On club scenes: weird vibes, superficiality, and other things I’ve observed as a dj in NYC.
My homie KALA (Jaryd, a member of my crew #KUNQ) wrote this Facebook status a few days ago:
“Every month I lose interest in what the club scene has become. More and more of superficial vibes, throwing shade, and being rude & fake AF. But then I hear “Stop Oppression and POC need to unite” when individuals keep dividing themselves up.
It isnt everybody and the music still bumps.”

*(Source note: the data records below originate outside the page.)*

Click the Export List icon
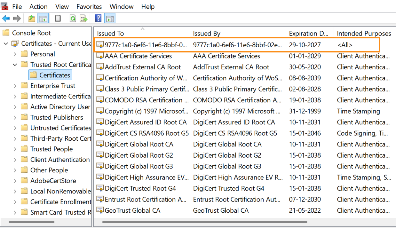 point(84,19)
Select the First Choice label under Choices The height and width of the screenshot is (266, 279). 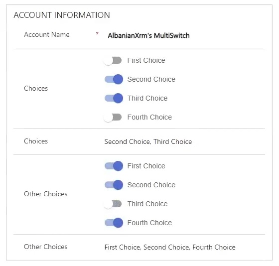(x=146, y=60)
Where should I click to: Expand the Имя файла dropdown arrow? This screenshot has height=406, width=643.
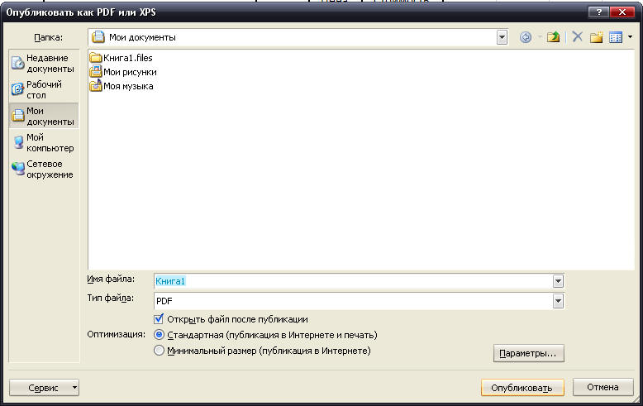(x=558, y=281)
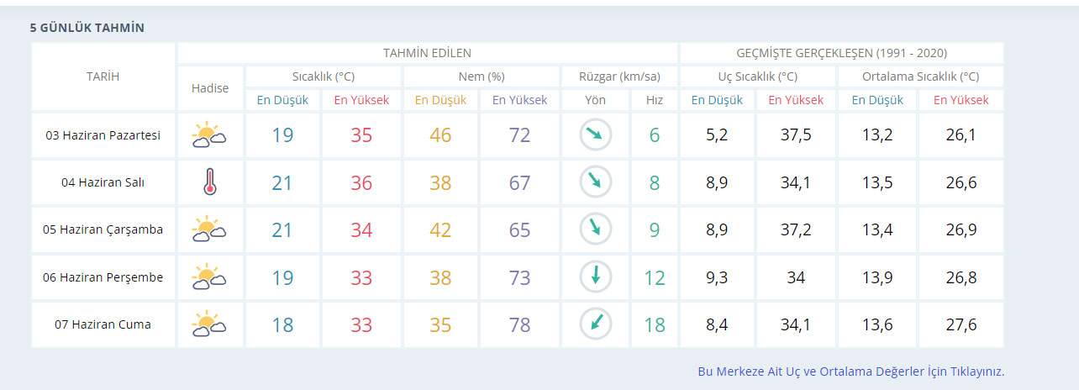1079x390 pixels.
Task: Click highest temperature 36 for 04 Haziran Salı
Action: point(361,182)

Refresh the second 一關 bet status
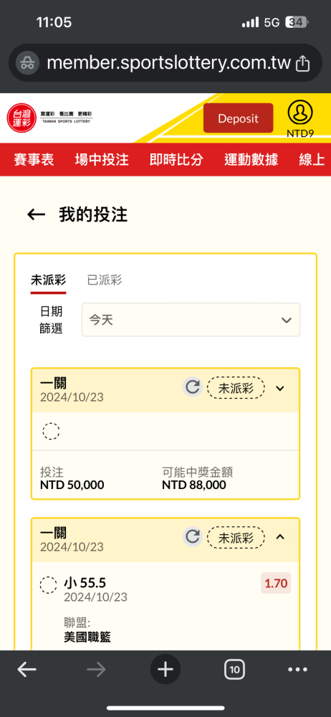193,537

83 people liked it, a great deal of them people I know or know of, who are part of said club scenes, which I found fascinating. If so many people feel the exact same way, then who is engaging in this behavior? My idea is that it’s not a majority, but a handful of people who rise to positions of power/relevance/visibility, creating this negative vibration with their insecurities, egos, and need for interpersonal dominance and control, which then spill over into the space, like a well dressed, shady squid spewing ink into the water around them. Some of these people hide it from their friends/squad, so that only people outside of the group experience said behavior, and there is no inbuilt mechanism to check or challenge it. I wrote the following comment below, but then deleted it, because I am a pariah in scenes and I often feel like my observations are almost…too real. Socially dangerous for me to expose them freely although, to be fair, I’m already an outcast and the majority of these people don’t give two fucks what I do or say, anyway :D…. So here it is:
Over years its started to seem like lotsa club scenes in major cities in general are outgrowths of capitalism, based around consumption and a profit motive, largely made possible by white men who own venues, breeding grounds for pathological escapism/superficial meaningfulness, rife with social gatekeeping and stratification especially among already marginalized/displaced people using it for a sense of identity/personal relevance instead of allowing a stable, internal sense of self to create a positive/healing external reality at the club….some scenes often seem to me, to be attempts to fill voids that genuine community should fill, unless, of course, you are in the clique/in-group that runs it. (And even within those…there is infighting.) The vibration be off af sometimes. I can tell when someone else is feeling it too because I can sense the same anxiety in them, through a chat or a brief glance across the room.We’ve probably had one or a few of those moments IRL, lol. Plus, since more underground scenes are not bolstered by the big corporate engines that back, say, EDM, this forces the need for competition so that you can rise in relevance over the next person and get booked more/payed more…the rent in NYC is high as hell. Things become about turnout, about having people with mad social media followers and the right look/aesthetic on the lineup, about selling tickets and overpriced mixed drinks, about getting all the *right* press acknowledgement, about being trendy and cool and exclusive. At so many parties I have noticed people standing around, clearly judging people they are not there with, refusing to interact with anyone outside of their group, talking shit while smoking cigarettes in corners, making sure they take perfect selfies for the gram with the right people. I sense what is going on in a space, to an extreme degree. This is why, in my younger days, I had to get wasted to even be comfortable in these spaces, otherwise my awareness would manifest as severe, painful anxiety in my body, which was trying to scream NO to all the posturing and hiding, NO to the not love and not community and not friendliness it was encountering, often under the guise of being an empowering/non normative space….(see why I didn’t post my comment on his status? Lol. I’m too much.)
Also, in our postmodern western society on the brink of transformation/collapse, i’m not sure anymore if my efforts in nightlife have really been useful/healing/revolutionary in any meaningful way. I have way, wayyy too many stories, its sad, and you know i’m a genuinely kindhearted person since we met, and i know that about you as well….(def more closed off now but safer that way)…..I have had panic attacks due to shade so cold, unexpected and unwarranted all i could do in that moment was sit by myself on the bench at trans pecos wondering why Im even there at all, thinking of all the energy i probably wasted wearing my heart on my sleeve in these environments…..that said, i find it so interesting, this disappointing shared experience/perspective we both have, which many other commenters and likers seem to have resonated with, despite the intense absence of this dialogue on social media.. overall im not judging, these are just observations. its totally NOT everyone and there are good and bad sides to all things. but thank u again for speaking up, not everyone can or will. grateful to have been given a space to reflect/express about this.
I will speak more on this soon, and maybe even tell a few stories.